File xsa348.patch of Package xen.19016
x86: avoid calling {svm,vmx}_do_resume()
These functions follow the following path: hvm_do_resume() ->
handle_hvm_io_completion() -> hvm_wait_for_io() ->
wait_on_xen_event_channel() -> do_softirq() -> schedule() ->
sched_context_switch() -> continue_running() and hence may
recursively invoke themselves.
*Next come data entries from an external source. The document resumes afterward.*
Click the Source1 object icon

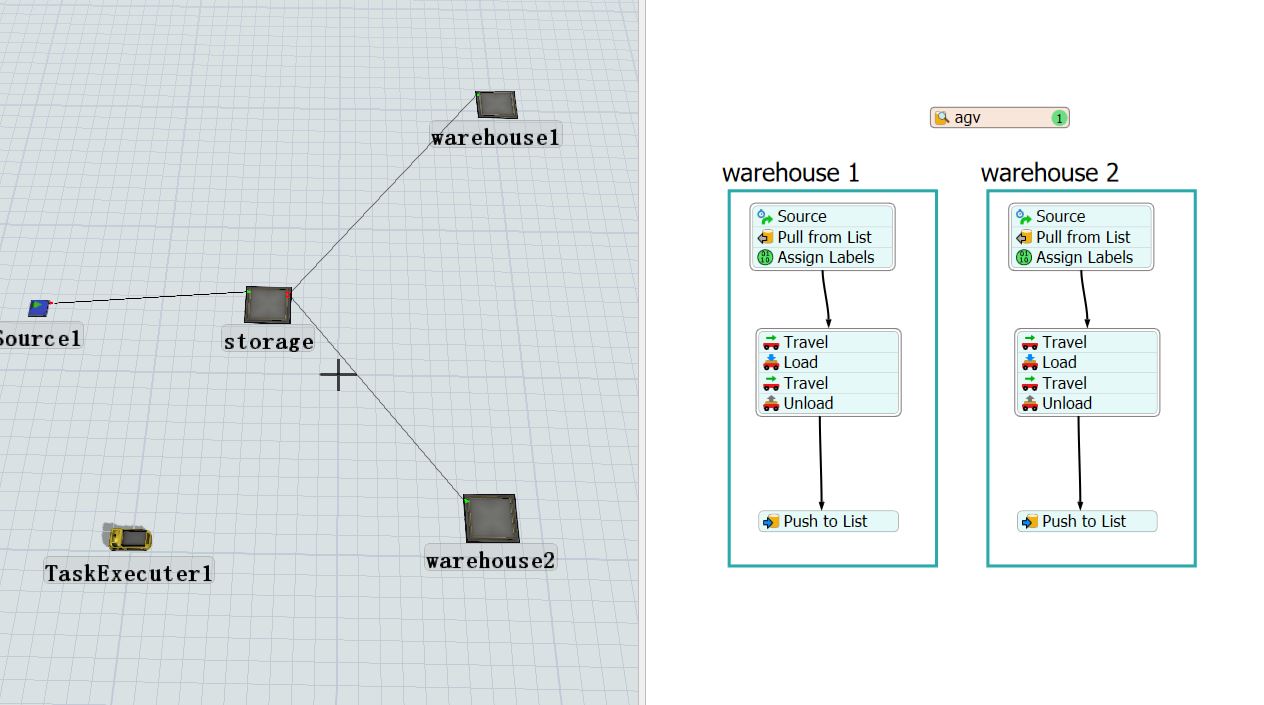(39, 307)
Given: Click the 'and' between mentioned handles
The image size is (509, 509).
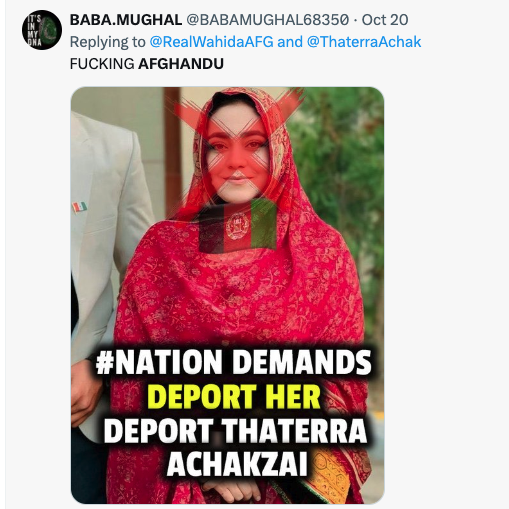Looking at the screenshot, I should point(290,42).
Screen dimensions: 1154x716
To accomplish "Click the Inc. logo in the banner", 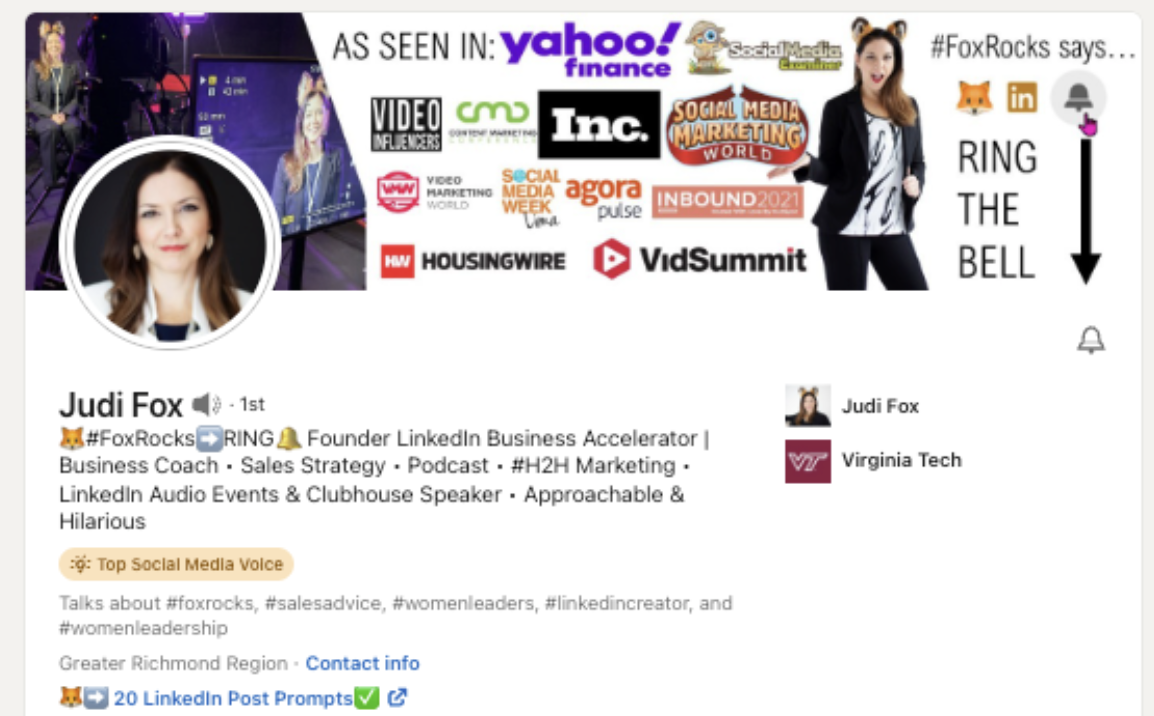I will point(599,125).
If this ends up happening a couple of
times, a stack overflow would result.
Prevent this by also resetting the stack at the
->arch.ctxt_switch->tail() invocations (in both places for consistency)
and thus jumping to the functions instead of calling them.
This is XSA-348.
Reported-by: Julien Grall <jgrall@amazon.com>
Signed-off-by: Jan Beulich <jbeulich@suse.com>
Reviewed-by: Juergen Gross <jgross@suse.com>
--- a/xen/arch/x86/domain.c
+++ b/xen/arch/x86/domain.c
@@ -121,7 +121,7 @@ static void play_dead(void)
(*dead_idle)();
}
-static void idle_loop(void)
+static void noreturn idle_loop(void)
{
unsigned int cpu = smp_processor_id();
@@ -161,11 +161,6 @@ void startup_cpu_idle_loop(void)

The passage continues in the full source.